ABSTRACT
We study a model for crowdsourced information discovery, arising in restaurant and product reviews on Yelp and Amazon, in collaborative content discovery on YouTube, and in citizen science on Galaxy Zoo and eBird. This model builds on the classical Bayesian multi-armed bandit problem, but supposes that arms are pulled by selfish myopic individuals. These individuals pull the arm with the highest expected posterior reward (i.e., they exploit and do not explore), unless incentivized by a principal or central planner to explore.

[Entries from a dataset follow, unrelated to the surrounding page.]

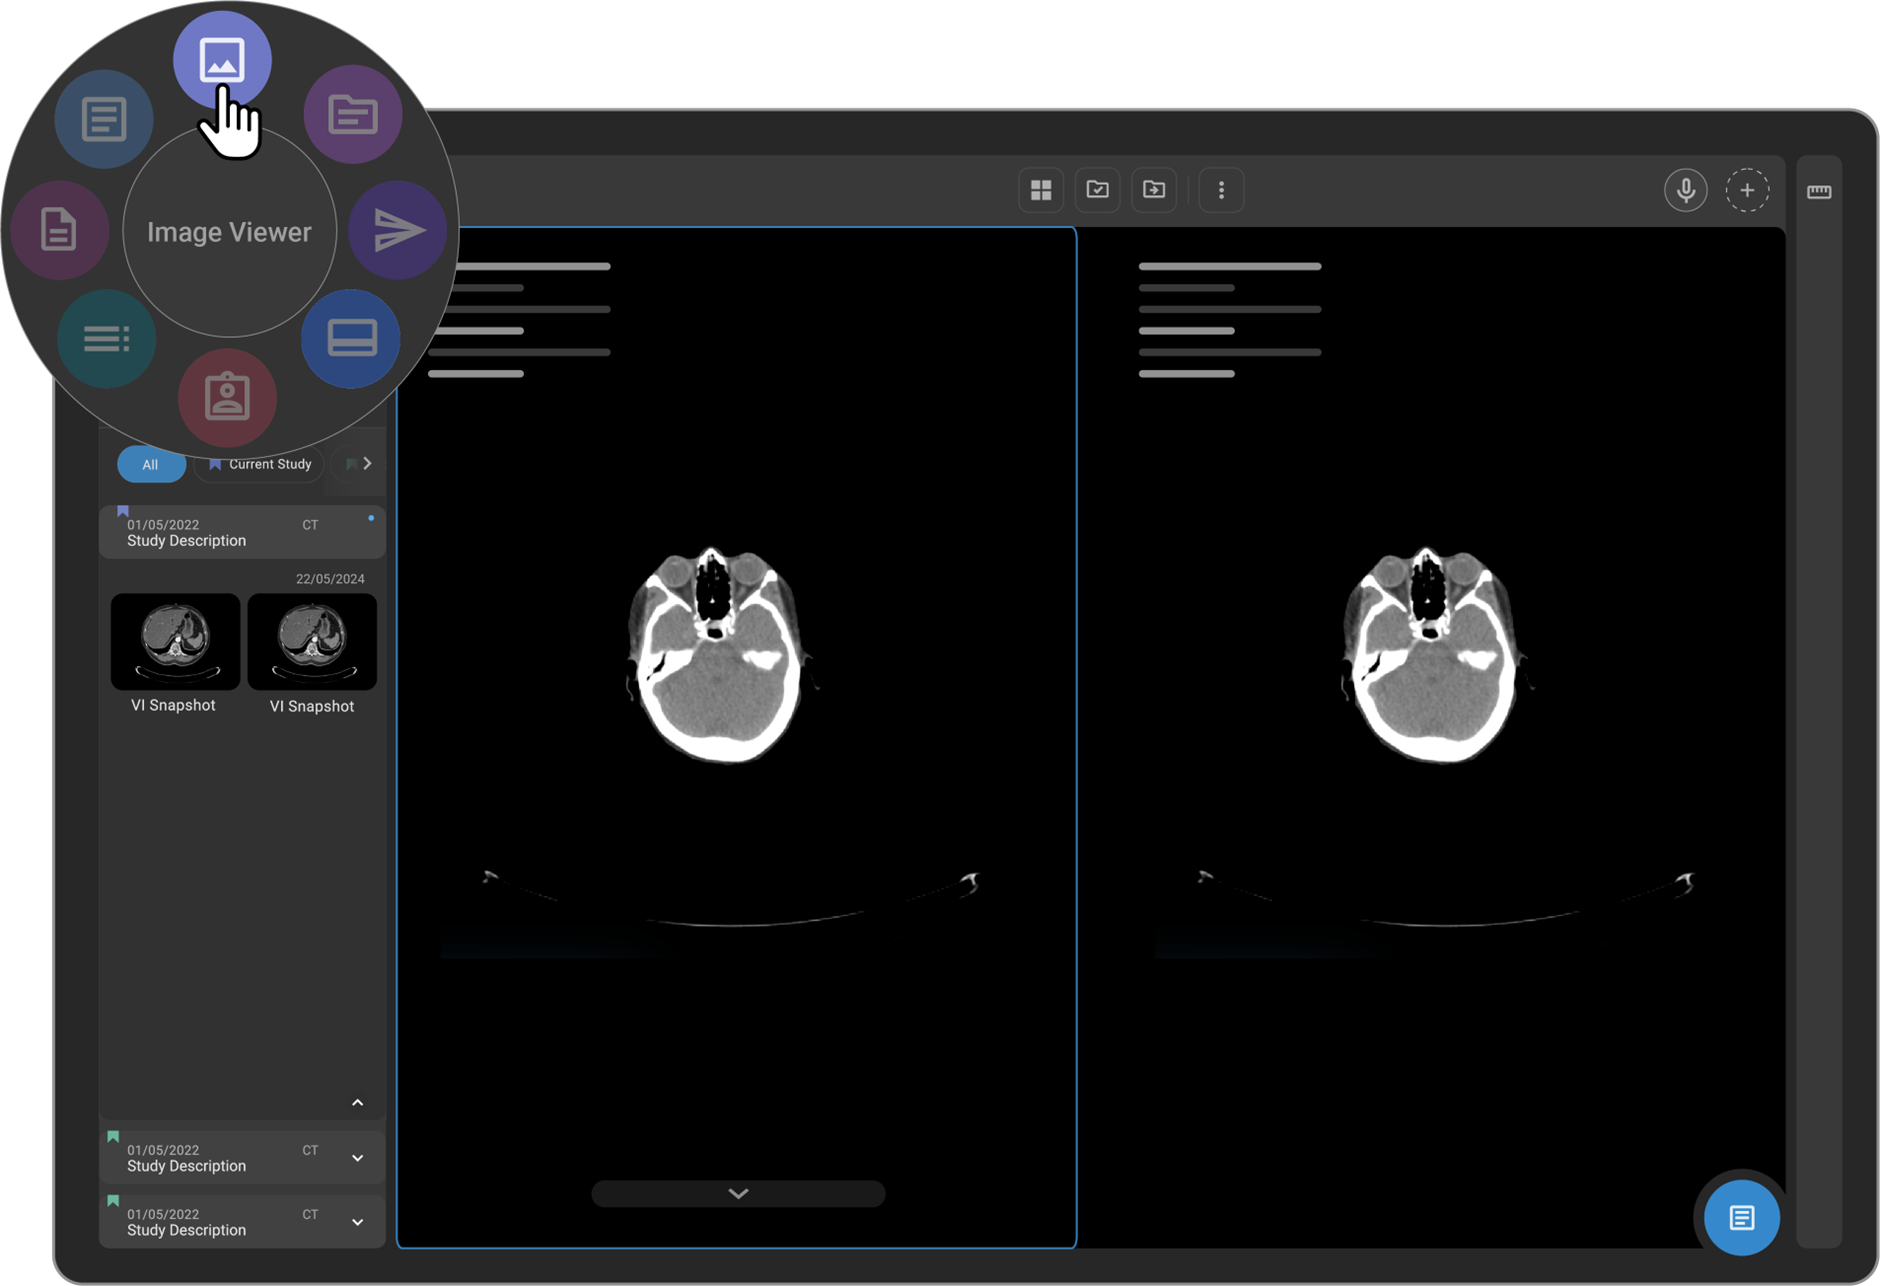Click the teal list icon in radial menu

[106, 339]
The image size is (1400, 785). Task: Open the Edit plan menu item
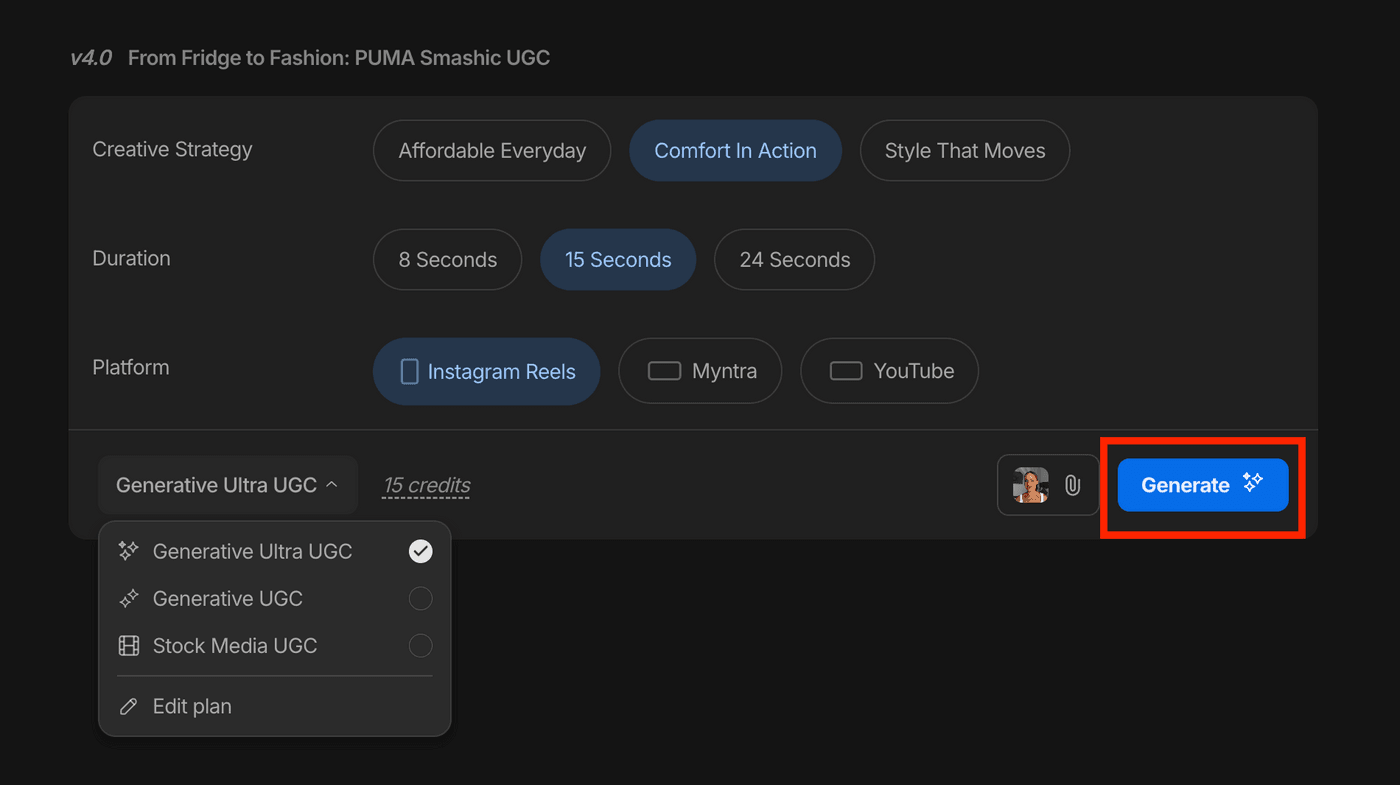(x=192, y=707)
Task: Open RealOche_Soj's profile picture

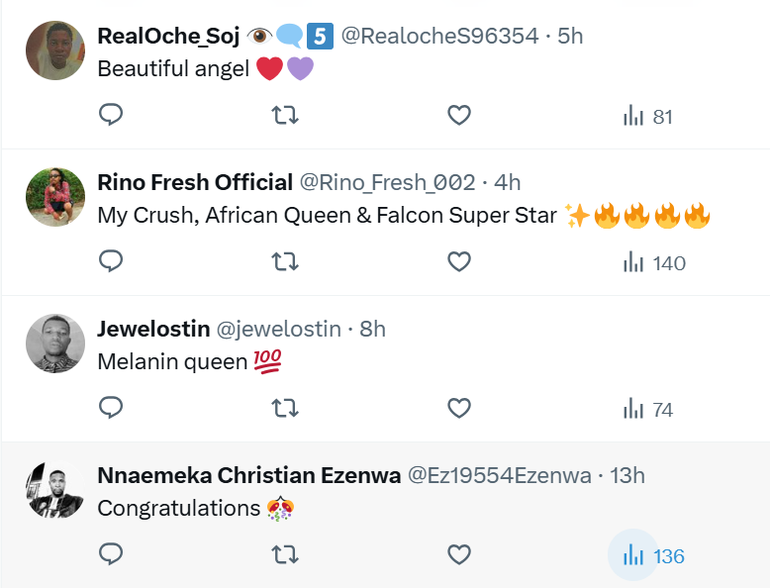Action: point(54,50)
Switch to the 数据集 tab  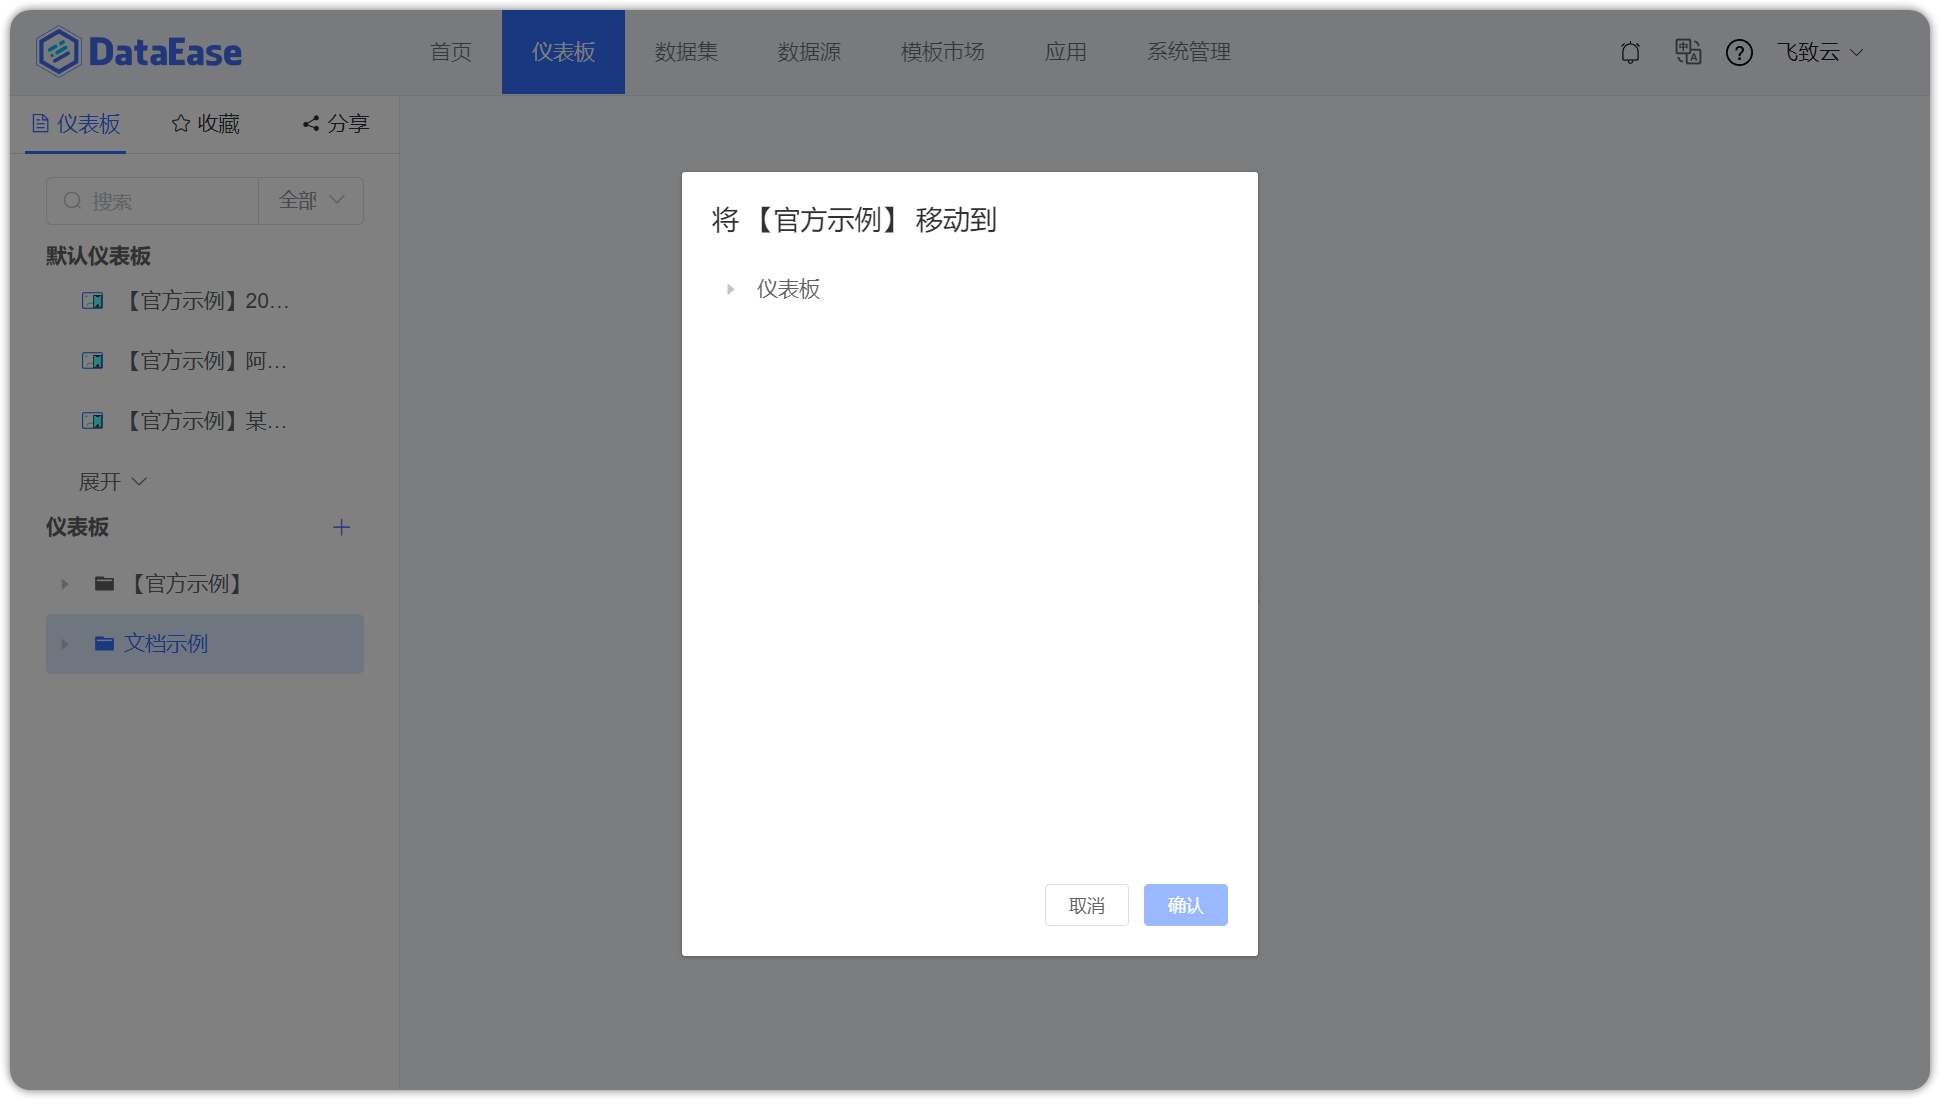686,52
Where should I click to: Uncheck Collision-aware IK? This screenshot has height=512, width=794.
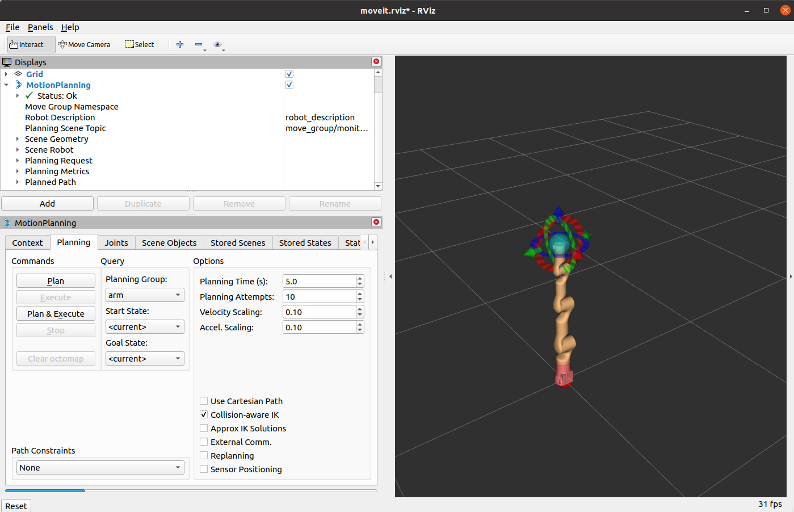click(x=204, y=414)
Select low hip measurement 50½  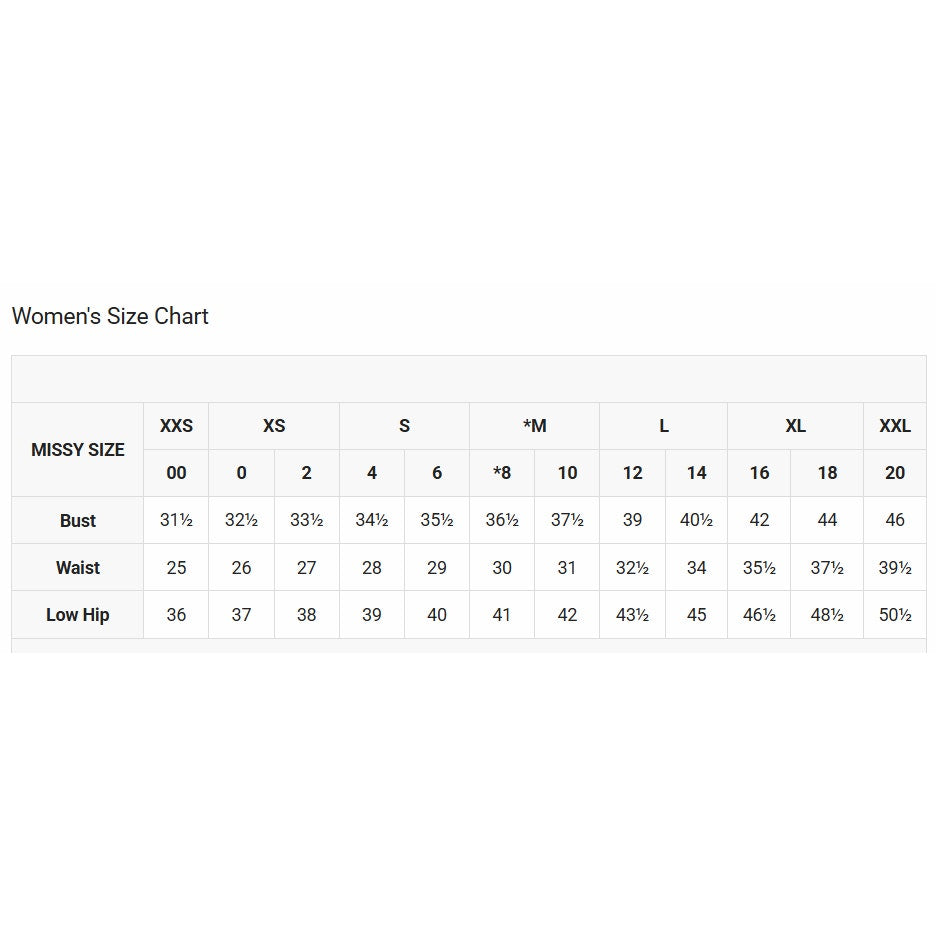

We explore the tradeoff between the principal's total expected time-discounted incentive payments, and the total expected time-discounted rewards realized across individuals. Specifically, with time discount factor gamma, and letting OPT denote the reward achievable by a principal who pulls arms directly without having to incentivize individuals, we characterize which pairs (b,p) allow the principal to achieve a reward of at least p*OPT, within an incentive budget of b*OPT, across all problem instances. Our main result is an essentially complete characterization:
If sqrt(b) + sqrt(1-p) > sqrt(gamma), then reward p*OPT is achievable;
If sqrt(b) + sqrt(1-p) < sqrt(gamma), then reward p*OPT is not achievable.
We also plan to comment on applications of crowdsourced information discovery at Uber.